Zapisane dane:
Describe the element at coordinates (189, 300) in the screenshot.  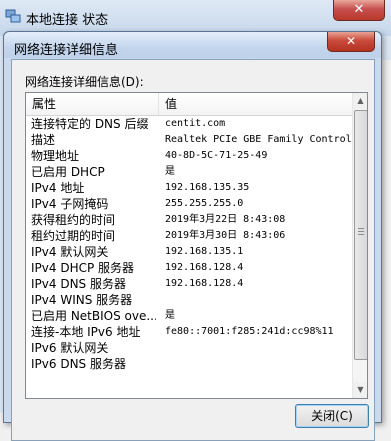
I see `list-row: IPv4 WINS 服务器` at that location.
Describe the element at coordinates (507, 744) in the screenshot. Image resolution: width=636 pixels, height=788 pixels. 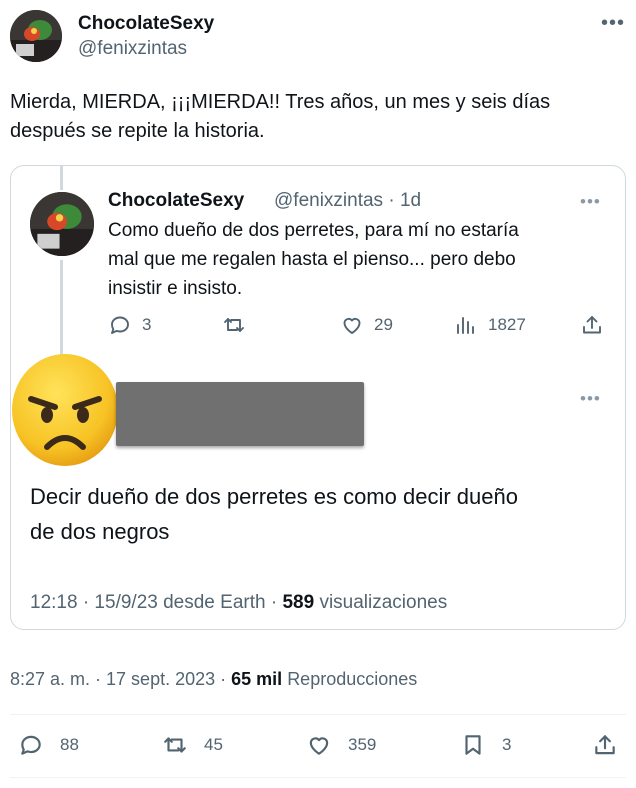
I see `bookmark-count: 3` at that location.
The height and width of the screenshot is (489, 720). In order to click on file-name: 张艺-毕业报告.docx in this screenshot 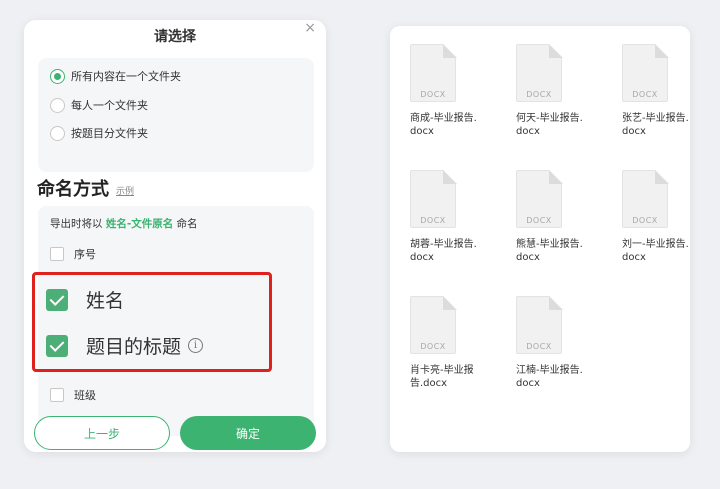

■ POLECENIE DO WYKONANIA
Przedstaw jako tabelę Markdown z kolumnami „Nr” i „Wiersz” tę część pozycji, która zaczyna się od wiersza zawierającego „Describe the element at coordinates (507, 744)” i kończy się na ostatnim wierszu pozycji, włącznie z oboma krańcami i bez pustych wierszy. Proszę pominąć w odpowiedzi obrazy.

■ ODPOWIEDŹ DO ĆWICZENIA
| Nr | Wiersz |
|---|---|
| 1 | Describe the element at coordinates (507, 744) in the screenshot. Image resolution: width=636 pixels, height=788 pixels.  |
| 2 | I see `bookmark-count: 3` at that location. |
| 3 | The height and width of the screenshot is (489, 720). In order to click on file-name: 张艺-毕业报告.docx in this screenshot  |